MIA: History: ETOL: Document: Workers Party/Independent Socialist League: Neither Capitalism nor Socialism
Neither Capitalism nor Socialism, pp. 171–172.
The events of the year 1948 made clear that the Russian experience was not going to be an isolated one. One could no longer claim with Trotsky that Stalinism was only defending what was left of the October Revolution.
In Czechoslovakia the Communist Party expropriated what was left of the bourgeoisie politically and economically. While the presence of the Red Army in the wings certainly aided the Communists it was the internal situation of the country that made their victory possible. Capitalism was discredited and the working class exhausted. As had happened earlier in Russia, the Communist Party filled the vacuum.
In China, it was clear to all that Mao’s victory owed nothing to Russian help. Most political observers were aware that Stalin and the Russians were not sympathetic to Mao’s attempt to seize power; they preferred a sharing of power with the Kuomintang.
In Yugoslavia, Tito’s break with Stalin raised the possibility of a bureaucratic collectivist state hostile to Russia and allied to the capitalist states diplomatically.
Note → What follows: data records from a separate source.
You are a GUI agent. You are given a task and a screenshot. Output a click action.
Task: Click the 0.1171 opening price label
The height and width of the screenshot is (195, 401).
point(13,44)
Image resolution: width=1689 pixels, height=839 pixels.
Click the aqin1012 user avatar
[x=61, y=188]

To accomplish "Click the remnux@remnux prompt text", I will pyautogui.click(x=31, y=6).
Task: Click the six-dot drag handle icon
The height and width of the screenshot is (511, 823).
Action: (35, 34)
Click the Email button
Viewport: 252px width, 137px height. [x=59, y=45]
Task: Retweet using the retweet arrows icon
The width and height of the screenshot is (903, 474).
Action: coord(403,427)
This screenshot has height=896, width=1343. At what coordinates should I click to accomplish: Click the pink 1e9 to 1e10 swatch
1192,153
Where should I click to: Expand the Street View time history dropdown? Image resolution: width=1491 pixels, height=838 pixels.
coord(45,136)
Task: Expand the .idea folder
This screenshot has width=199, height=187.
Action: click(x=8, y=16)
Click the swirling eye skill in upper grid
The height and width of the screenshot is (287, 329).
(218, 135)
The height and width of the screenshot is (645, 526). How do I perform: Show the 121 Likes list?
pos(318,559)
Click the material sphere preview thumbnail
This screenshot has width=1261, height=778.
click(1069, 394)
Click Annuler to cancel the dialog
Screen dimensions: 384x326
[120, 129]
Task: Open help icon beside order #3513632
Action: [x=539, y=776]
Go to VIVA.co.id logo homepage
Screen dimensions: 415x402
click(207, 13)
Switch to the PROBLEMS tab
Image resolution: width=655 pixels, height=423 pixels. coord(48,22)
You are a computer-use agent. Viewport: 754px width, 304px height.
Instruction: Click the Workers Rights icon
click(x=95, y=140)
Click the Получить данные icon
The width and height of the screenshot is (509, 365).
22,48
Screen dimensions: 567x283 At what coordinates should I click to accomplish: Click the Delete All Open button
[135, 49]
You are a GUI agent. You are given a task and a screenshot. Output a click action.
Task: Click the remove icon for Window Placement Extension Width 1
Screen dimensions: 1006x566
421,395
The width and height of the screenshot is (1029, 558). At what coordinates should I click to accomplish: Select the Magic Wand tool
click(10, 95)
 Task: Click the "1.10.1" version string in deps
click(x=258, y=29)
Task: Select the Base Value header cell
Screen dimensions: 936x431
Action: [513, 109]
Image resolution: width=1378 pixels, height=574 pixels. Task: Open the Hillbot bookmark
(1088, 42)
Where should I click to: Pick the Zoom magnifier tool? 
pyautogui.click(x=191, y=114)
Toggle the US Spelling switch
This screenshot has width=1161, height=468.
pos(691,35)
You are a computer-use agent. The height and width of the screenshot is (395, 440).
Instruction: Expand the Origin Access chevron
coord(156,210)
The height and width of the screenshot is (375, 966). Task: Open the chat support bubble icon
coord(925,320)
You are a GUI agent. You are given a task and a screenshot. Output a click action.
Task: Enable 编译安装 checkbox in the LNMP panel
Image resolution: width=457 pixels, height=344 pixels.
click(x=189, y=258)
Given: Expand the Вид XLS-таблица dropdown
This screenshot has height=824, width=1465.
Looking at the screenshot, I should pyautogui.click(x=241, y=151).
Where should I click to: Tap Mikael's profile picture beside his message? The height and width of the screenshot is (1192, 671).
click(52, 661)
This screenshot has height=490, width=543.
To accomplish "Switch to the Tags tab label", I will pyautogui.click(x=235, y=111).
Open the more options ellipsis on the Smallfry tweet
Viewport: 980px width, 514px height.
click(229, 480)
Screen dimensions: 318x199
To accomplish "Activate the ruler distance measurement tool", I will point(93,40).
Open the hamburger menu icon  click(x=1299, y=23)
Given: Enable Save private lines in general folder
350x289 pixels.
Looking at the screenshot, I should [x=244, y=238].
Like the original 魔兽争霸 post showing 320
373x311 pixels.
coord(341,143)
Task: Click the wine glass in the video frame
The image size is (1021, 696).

Clearly, this new system, neither capitalist nor socialist, was not going to be remain a peculiar byway of history. For socialists, the issue that had been debated for ten years inside the Trotskyist movement became an issue all had to take a stand on. This new system was anti-capitalist. It was also clearly oppressive and based on the intensive exploitation of the working class. Did socialists have to support it because of its anti-capitalism? Trotsky had tried to dodge the issue by arguing that the progressive aspect of Russia, nationalized property, was a result of the October revolution and could not be defended for long by the bureaucracy. That dodge would no longer work. Indeed, Trotsky himself had qualified his position. He stated that his thesis would no longer hold if the bureaucracy lasted through the war. The extension of its power over more than a quarter of the world’s population he did not even anticipate.
Trotsky was not alone. Few political analysts, bourgeois or socialist, expected the rapid collapse of the capitalist system in as large a part of the world. Those socialists who had rejected support for the bureaucracy in any circumstances had used the term “Third Camp” to describe their position. It was not just a case of rejecting the two military alliances that temporarily formed during the Hitler-Stalin pact nor the latter alliance of the capitalist democracies and Stalin’s Russia. For them the future of socialism, and civilization, depended on an independent, popular movement opposed to both systems.
It was from this perspective that the articles reprinted here analyzing the events of 1948 were written. They demonstrate the ability of such an approach to deal with the complex reality of the post war world in a way that those who saw it in simpler terms of socialism versus capitalism were unable to.